Linux Privilege Escalation
During an engagement, if we got the access for the low privilege user in the linux environment then it might be necessay to escalate our privilege to other user it might the user having similar access or to a high privilege user to avoid the detection and steathiness.
Vertical Privilege Escalation (Elevation)
A user with lower privileges (e.g., a regular user) gains higher privileges, such as administrative or root access. This could allow the user to perform system-level actions, modify sensitive files, or access restricted data.
Horizontal Privilege Escalation
A user accesses another user’s privileges without involving their account in the system logs.
Common Methods of Privilege Escalation in Linux
- Sudo Misconfigurations
- SUID/SGID Executables
- Weak File Permissions
- Exploiting Crontab Jobs
- PATH Environment Variable Manipulation
- NFS Misconfigurations
- Password Reuse or Weak Credentials
- Exploit of Service Misconfigurations
DEMO TIME
Exploiting Setuid Programs
Lets start with a small program which easily allows us to perform the privilege escalaton. Vulnerable setuid programs on Linux systems could lead to privilege escalation attacks. In this exercise, we are using a regular user account and need to escalate the privileges to become root.
-rwsr-xr-x
First Character (-): This indicates the file type.
- means it is a regular file.
d means it is a directory.
l means it is a symbolic link.
Next Three Characters (rws): These are the owner (user) permissions.
r = read permission for the owner.
w = write permission for the owner.
s = setuid (set user ID) bit, which means that when this file is executed, it runs with the permissions of the file’s owner (not the person who runs it). This is why it’s s instead of x (execute), as it also sets the user ID.
Next Three Characters (r-x): These are the group permissions.
r = read permission for the group.
- = no write permission for the group.
x = execute permission for the group.
Last Three Characters (r-x): These are the other (world) permissions.

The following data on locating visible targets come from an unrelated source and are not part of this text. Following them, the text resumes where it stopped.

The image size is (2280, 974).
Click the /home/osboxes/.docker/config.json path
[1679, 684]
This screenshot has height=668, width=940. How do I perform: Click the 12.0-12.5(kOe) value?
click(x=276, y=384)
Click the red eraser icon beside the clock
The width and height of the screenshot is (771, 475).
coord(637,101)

r = read permission for others.
- = no write permission for others.
x = execute permission for others.
From the above concept lets check the following binary welcome is having the suid set or not.

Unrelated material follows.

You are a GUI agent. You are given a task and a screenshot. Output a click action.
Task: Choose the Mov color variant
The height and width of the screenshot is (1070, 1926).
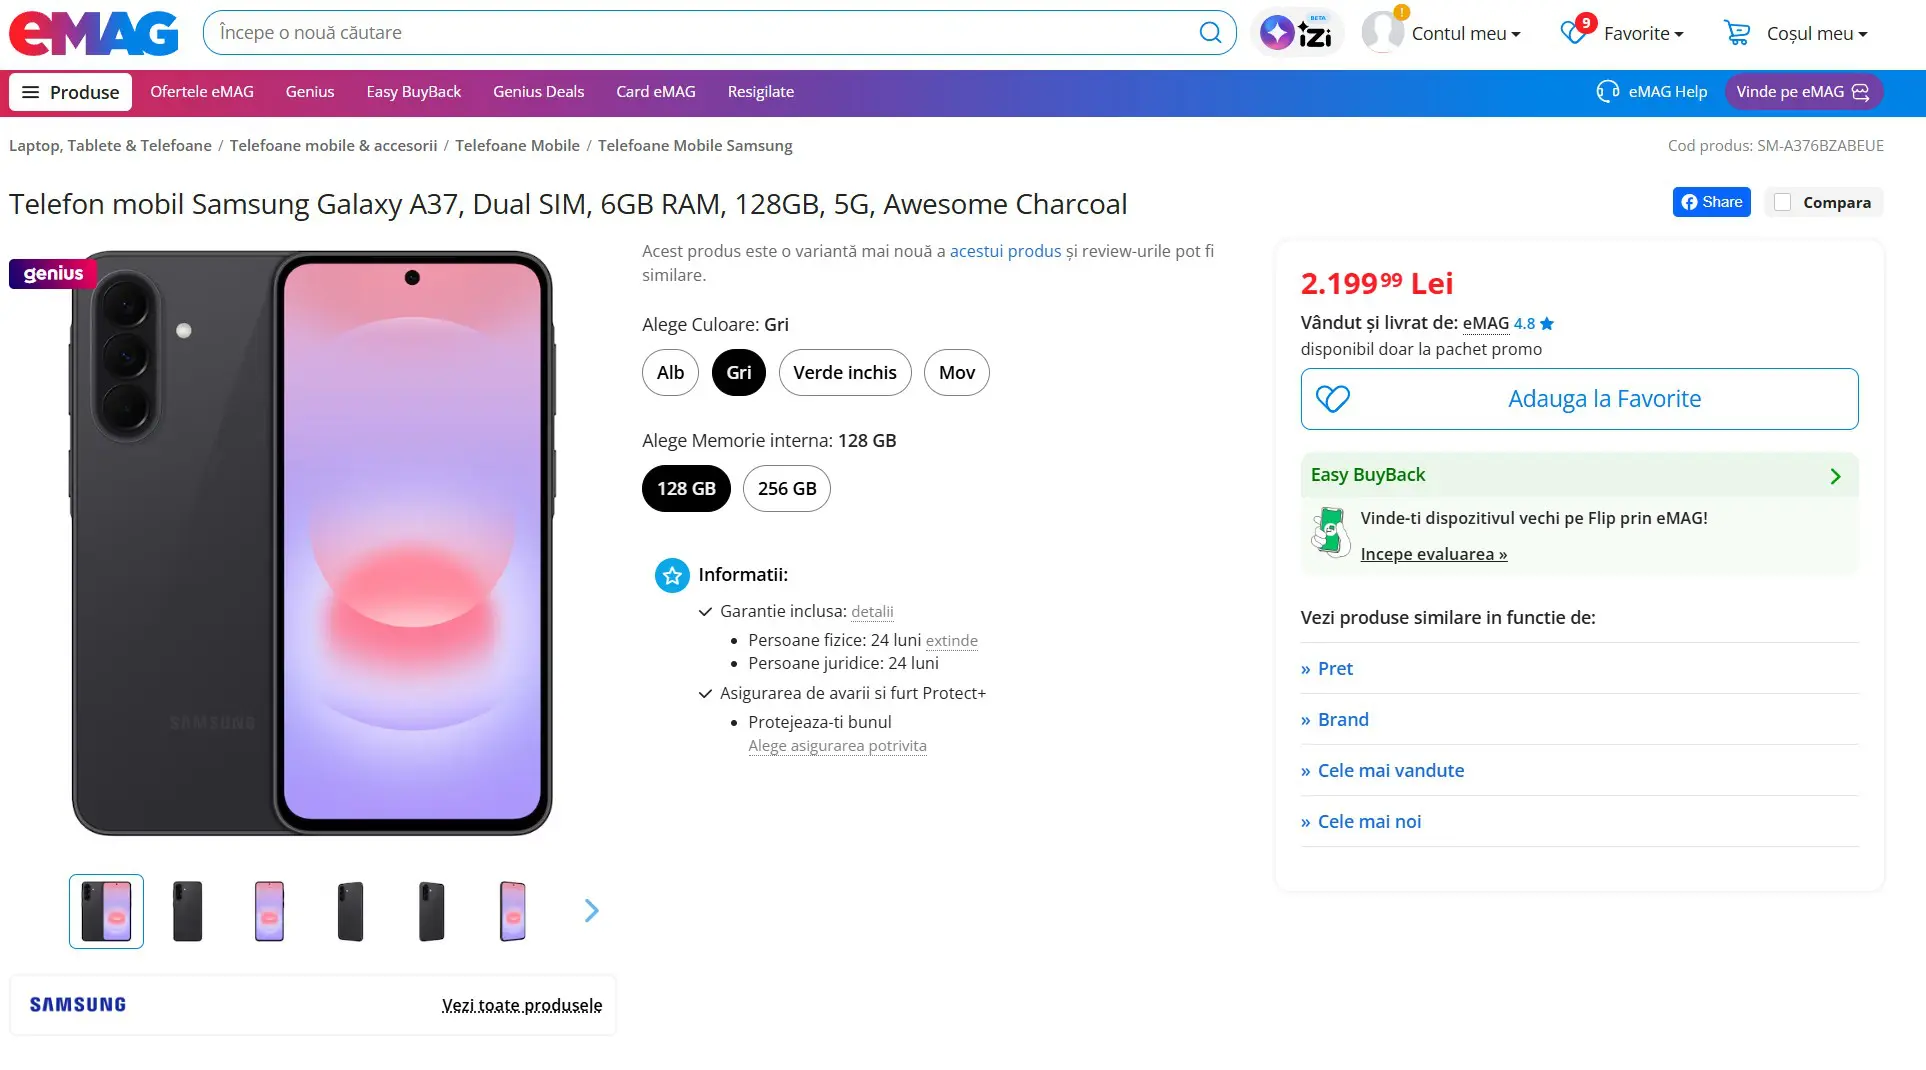[x=956, y=373]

Observe that the welcome binary has suid bit set (or on). This means that this binary and its child processes will run with root privileges. Also from the strings analysis we can see that the welcome binary is calling the greeting binary.
Delete greetings binary and then copy /bin/bash to its location and rename that to greetings.
By using this method we escalated the user account to root in the linux machine.